I understand a linker is able to handle variables with external linkage, because references to this variable is not confined within a single translation unit, therefore not confined within a single object file. How that actually works under the hood is typically discussed in courses on operating systems.
But how does the linker handle variables (1) with no linkage and (2) with internal linkage? What are the differences in these two cases?
The linker isn't normally involved in either internal linkage or no linkage--they're resolved entirely by the compiler, before the linker gets into the act at all.

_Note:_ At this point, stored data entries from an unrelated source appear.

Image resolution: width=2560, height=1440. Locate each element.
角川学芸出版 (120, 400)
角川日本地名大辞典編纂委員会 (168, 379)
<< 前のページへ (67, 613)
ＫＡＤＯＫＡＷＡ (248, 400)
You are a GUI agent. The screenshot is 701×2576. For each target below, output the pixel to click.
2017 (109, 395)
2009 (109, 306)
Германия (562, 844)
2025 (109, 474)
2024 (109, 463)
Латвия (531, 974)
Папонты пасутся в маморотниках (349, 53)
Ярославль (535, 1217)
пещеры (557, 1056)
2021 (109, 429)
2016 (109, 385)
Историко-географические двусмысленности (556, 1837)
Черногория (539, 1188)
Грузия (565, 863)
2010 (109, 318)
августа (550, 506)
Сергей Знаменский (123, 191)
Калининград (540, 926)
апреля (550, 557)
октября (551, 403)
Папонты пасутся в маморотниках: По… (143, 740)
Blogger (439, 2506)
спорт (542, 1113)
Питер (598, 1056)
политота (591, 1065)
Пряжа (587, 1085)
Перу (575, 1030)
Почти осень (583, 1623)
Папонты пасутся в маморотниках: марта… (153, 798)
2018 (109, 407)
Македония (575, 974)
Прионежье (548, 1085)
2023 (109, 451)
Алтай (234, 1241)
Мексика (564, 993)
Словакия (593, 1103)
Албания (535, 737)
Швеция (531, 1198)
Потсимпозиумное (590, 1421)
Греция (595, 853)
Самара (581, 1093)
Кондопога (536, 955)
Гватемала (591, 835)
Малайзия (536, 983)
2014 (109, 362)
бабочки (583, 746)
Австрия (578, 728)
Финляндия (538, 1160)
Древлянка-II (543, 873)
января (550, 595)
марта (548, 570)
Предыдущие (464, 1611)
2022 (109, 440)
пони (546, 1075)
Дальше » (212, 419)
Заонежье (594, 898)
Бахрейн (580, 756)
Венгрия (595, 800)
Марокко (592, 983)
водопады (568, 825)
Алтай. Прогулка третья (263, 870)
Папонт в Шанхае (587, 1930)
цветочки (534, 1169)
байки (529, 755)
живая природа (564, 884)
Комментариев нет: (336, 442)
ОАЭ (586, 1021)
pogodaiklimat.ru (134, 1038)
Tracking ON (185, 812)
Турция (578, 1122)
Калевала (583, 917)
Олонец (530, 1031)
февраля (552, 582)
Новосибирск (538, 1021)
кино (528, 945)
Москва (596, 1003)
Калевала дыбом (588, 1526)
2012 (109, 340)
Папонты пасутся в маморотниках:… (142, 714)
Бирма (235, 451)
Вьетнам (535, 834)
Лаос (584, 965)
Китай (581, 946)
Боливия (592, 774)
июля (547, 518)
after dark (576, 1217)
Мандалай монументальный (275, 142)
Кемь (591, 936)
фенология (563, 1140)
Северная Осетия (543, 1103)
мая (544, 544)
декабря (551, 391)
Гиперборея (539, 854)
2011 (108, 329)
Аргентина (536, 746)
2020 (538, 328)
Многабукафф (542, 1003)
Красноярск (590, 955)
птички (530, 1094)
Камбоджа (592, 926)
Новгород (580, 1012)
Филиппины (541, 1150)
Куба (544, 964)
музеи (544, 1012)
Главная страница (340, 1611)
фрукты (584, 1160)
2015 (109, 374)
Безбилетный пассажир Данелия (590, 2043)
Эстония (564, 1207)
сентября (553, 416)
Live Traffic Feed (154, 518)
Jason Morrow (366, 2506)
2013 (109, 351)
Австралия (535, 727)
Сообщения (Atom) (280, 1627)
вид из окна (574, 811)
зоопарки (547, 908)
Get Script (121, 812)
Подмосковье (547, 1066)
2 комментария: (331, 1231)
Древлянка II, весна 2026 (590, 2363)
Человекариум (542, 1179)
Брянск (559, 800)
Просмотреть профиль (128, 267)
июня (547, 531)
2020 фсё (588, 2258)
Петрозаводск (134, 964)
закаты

Internal linkage means two declarations at different scopes in the same translation unit can refer to the same thing.
No linkage means two declarations at different scopes in the same translation unit can't refer to the same thing.
So, if I have something like:
int f() {
static int x; // no linkage
}
...no other declaration of x
in any other scope can refer to this x
. The linker is involved only to the degree that it typically has to produce a field in the executable telling it the size of static space needed by the executable, and that will include space for this variable. Since it can never be referred to by any other declaration, there's no need for the linker to get involved beyond that though (in particular, the linker has nothing to do with resolving the name).
Internal linkage means declarations at different scopes in the same translation unit can refer to the same object. For example:
static int x; // a namespace scope, so `x` has internal linkage
int f() {
extern int x; // declaration in one scope
}
int g() {
extern int x; // declaration in another scope
}
Assuming we put these all in one file (i.e., they end up as a single translation unit), the declarations in both f()
and g()
refer to the same thing--the x
that's defined as static
at namespace scope.
For example, consider code like this:
#include <iostream>
static int x; // a namespace scope, so `x` has internal linkage
int f()
{
extern int x;
++x;
}
int g()
{
extern int x;
std::cout << x << '\n';
}
int main() {
g();
f();
g();
}
This will print:
0
1
...because the x
being incremented in f()
is the same x
that's being printed in g()
.
The linker's involvement here can be (and usually is) pretty much the same as in the no linkage case--the variable x
needs some space, and the linker specifies that space when it creates the executable. It does not, however, need to get involved in determining that when f()
and g()
both declare x
, they're referring to the same x
--the compiler can determine that.
We can see this in the generated code. For example, if we compile the code above with gcc, the relevant bits for f()
and g()
are these.
f:
movl _ZL1x(%rip), %eax
addl $1, %eax
movl %eax, _ZL1x(%rip)
That's the increment of x
(it uses the name _ZL1x
for it).
g:
movl _ZL1x(%rip), %eax
[...]
call _ZStlsISt11char_traitsIcEERSt13basic_ostreamIcT_ES5_c@PLT
So that's basically loading up x
, then sending it to std::cout
(I've left out code for other parameters we don't care about here).
The important part is that the code refers to _ZL1x
--the same name as f
used, so both of them refer to the same object.
The linker isn't really involved, because all it sees is that this file has requested space for one statically allocated variable. It makes space for that, but doesn't have to do anything to make f
and g
refer to the same thing--that's already handled by the compiler.